I have a piece of code that i want to parallelize and the openmp program is much slower than the serial version, so what is wrong with my implementation?. This is the code of the program
#include <iostream>
#include <gsl/gsl_math.h>
#include "Chain.h"
using namespace std;
int main(){
  int const N=1000;
  int timeSteps=100;
  double delta=0.0001;
  double qq[N];
  Chain ch(N);
  ch.initCond();
  for (int t=0; t<timeSteps; t++){
    ch.changeQ(delta*t);
    ch.calMag_i();
    ch.calForce001();
  }
  ch.printSomething();
}
The Chain.h is
class Chain{
  public:
    int N;
    double *q;
    double *mx;
    double *my;
    double *force;
    Chain(int const Np);
    void initCond();
    void changeQ(double delta);
    void calMag_i();
    void calForce001();
};
And the Chain.cpp is
Chain::Chain(int const Np){
  this->N     = Np;
  this->q     = new double[Np];
  this->mx    = new double[Np];
  this->my    = new double[Np];
  this->force = new double[Np];  
}
void Chain::initCond(){
  for (int i=0; i<N; i++){
    q[i]     = 0.0;
    force[i] = 0.0;
  }
}
void Chain::changeQ(double delta){
  int i=0;
  #pragma omp parallel
  {
    #pragma omp for
    for (int i=0; i<N; i++){
      q[i] = q[i] + delta*i + 1.0*i/N;
    }
  }
}
void Chain::calMag_i(){
  int i =0;
  #pragma omp parallel
  {
    #pragma omp for
    for (i=0; i<N; i++){
      mx[i] = cos(q[i]);
      my[i] = sin(q[i]);
    }
  }
}
void Chain::calForce001(){
  int i;
  int j;
  double fij =0.0;
  double start_time = omp_get_wtime();
  #pragma omp parallel
  {
    #pragma omp for private(j, fij)
    for (i=0; i<N; i++){
      force[i] = 0.0;
      for (j=0; j<i; j++){
        fij = my[i]*mx[j] - mx[i]*my[j];
        #pragma omp critical
        {
          force[i] +=  fij;
          force[j] += -fij;
        }
      }
    }
  }
  double time = omp_get_wtime() - start_time;
  cout <<"time = " << time <<endl;
}
So the methods changeQ() and calMag_i() are in fact faster than the serial code, but my problem is the calForce001(). The execution time are:
- with openMP 3.939s
- without openMP 0.217s
Now, clearly i'm doing something wrong or the code can't be parallelize.

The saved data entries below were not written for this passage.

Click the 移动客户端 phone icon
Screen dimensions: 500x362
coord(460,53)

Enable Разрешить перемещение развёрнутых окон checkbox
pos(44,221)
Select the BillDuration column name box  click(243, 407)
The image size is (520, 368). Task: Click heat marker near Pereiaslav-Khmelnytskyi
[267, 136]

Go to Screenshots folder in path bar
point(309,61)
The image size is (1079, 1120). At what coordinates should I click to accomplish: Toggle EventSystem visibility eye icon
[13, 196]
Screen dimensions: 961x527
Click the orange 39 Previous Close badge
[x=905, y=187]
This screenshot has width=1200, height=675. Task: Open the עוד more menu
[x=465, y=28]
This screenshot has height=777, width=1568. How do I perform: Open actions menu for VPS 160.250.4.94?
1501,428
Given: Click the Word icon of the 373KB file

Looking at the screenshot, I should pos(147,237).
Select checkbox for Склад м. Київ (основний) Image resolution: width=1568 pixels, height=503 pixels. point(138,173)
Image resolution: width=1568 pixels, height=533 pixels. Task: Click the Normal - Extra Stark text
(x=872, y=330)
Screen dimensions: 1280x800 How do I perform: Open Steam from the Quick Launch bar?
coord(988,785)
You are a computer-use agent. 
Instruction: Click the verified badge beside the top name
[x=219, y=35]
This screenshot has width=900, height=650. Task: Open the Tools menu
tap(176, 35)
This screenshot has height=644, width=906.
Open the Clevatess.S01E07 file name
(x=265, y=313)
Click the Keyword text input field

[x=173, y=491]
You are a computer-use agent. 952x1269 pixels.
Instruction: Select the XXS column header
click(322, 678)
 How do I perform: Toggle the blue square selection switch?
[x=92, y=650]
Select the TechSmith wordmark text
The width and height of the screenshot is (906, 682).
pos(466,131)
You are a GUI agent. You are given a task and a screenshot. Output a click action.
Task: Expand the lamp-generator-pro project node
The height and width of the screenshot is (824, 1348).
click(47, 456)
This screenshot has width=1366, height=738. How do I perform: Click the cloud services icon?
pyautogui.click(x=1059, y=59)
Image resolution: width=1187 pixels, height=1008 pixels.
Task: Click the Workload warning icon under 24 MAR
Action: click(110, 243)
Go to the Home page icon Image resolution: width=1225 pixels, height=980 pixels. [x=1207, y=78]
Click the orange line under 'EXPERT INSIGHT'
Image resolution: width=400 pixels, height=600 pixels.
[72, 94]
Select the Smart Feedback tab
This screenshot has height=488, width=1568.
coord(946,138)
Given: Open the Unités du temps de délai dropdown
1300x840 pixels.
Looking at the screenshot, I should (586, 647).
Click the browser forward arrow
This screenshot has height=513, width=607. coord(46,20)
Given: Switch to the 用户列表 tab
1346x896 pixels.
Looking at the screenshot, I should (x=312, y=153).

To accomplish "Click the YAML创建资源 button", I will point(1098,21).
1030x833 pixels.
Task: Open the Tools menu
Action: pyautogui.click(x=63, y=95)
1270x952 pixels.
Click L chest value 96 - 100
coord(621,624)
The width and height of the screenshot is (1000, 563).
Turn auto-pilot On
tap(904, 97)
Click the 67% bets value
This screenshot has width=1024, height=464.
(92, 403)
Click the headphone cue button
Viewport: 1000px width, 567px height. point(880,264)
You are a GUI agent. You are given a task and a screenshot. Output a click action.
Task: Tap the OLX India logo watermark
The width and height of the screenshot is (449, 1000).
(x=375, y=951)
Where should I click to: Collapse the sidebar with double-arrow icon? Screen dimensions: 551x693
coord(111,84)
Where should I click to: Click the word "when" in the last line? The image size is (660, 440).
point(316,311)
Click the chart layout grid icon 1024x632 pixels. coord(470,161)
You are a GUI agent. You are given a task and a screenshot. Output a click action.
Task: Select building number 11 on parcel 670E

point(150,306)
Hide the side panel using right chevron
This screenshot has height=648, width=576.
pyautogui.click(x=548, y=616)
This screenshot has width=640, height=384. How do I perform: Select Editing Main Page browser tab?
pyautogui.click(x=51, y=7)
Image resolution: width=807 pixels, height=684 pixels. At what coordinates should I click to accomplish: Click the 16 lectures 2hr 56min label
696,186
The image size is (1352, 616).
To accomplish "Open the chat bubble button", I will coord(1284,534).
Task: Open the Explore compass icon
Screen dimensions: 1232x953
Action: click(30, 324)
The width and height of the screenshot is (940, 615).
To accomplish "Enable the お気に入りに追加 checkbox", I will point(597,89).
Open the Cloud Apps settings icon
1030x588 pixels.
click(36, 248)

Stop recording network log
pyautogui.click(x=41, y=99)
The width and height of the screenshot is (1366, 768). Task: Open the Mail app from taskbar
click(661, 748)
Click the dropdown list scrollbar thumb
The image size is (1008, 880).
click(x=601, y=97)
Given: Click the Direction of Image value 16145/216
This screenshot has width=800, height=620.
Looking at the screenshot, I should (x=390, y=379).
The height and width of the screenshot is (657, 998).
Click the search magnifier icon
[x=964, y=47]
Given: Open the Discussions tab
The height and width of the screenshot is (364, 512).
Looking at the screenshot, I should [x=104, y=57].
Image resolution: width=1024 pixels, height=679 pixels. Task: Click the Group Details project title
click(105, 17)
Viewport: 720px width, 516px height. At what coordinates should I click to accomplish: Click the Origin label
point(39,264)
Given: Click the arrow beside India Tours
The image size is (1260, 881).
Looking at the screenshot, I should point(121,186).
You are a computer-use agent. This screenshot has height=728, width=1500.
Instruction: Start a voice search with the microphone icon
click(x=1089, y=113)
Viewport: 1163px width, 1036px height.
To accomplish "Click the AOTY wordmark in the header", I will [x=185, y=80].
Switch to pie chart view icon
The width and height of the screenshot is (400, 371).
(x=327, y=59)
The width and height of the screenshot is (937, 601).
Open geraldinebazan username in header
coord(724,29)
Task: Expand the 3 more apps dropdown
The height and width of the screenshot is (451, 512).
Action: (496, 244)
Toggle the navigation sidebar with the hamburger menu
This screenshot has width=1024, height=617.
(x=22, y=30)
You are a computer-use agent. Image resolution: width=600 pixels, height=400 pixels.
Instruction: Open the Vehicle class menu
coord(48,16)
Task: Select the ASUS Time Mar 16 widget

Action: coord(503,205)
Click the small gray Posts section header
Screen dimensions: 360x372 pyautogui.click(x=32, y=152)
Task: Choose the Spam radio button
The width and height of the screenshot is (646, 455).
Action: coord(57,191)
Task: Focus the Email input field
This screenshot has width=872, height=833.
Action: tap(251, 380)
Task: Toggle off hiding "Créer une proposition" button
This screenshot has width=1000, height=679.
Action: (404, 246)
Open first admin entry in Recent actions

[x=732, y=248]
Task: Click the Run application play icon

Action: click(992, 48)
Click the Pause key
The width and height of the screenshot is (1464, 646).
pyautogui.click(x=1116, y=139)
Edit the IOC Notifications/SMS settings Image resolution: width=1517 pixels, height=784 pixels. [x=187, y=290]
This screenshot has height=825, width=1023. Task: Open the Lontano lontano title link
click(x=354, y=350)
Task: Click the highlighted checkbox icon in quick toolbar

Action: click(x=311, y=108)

Please any help with be usefull. Thanks in advance. Carlos
Edit: In order to clarify the question i add the functions omp_get_wtime() to calculate the execution time for the function calForce001() and the times for one execution are
- with omp :0.0376656
- without omp: 0.00196766
So with omp method is 20 times slower.
Otherwise, i'm also calculate the time for the calMag_i() method
- with omp: 3.3845e-05
- without omp: 9.9516e-05
for this method omp is 3 times faster.
I hope this confirm that the latency problem is in the calForce001() method.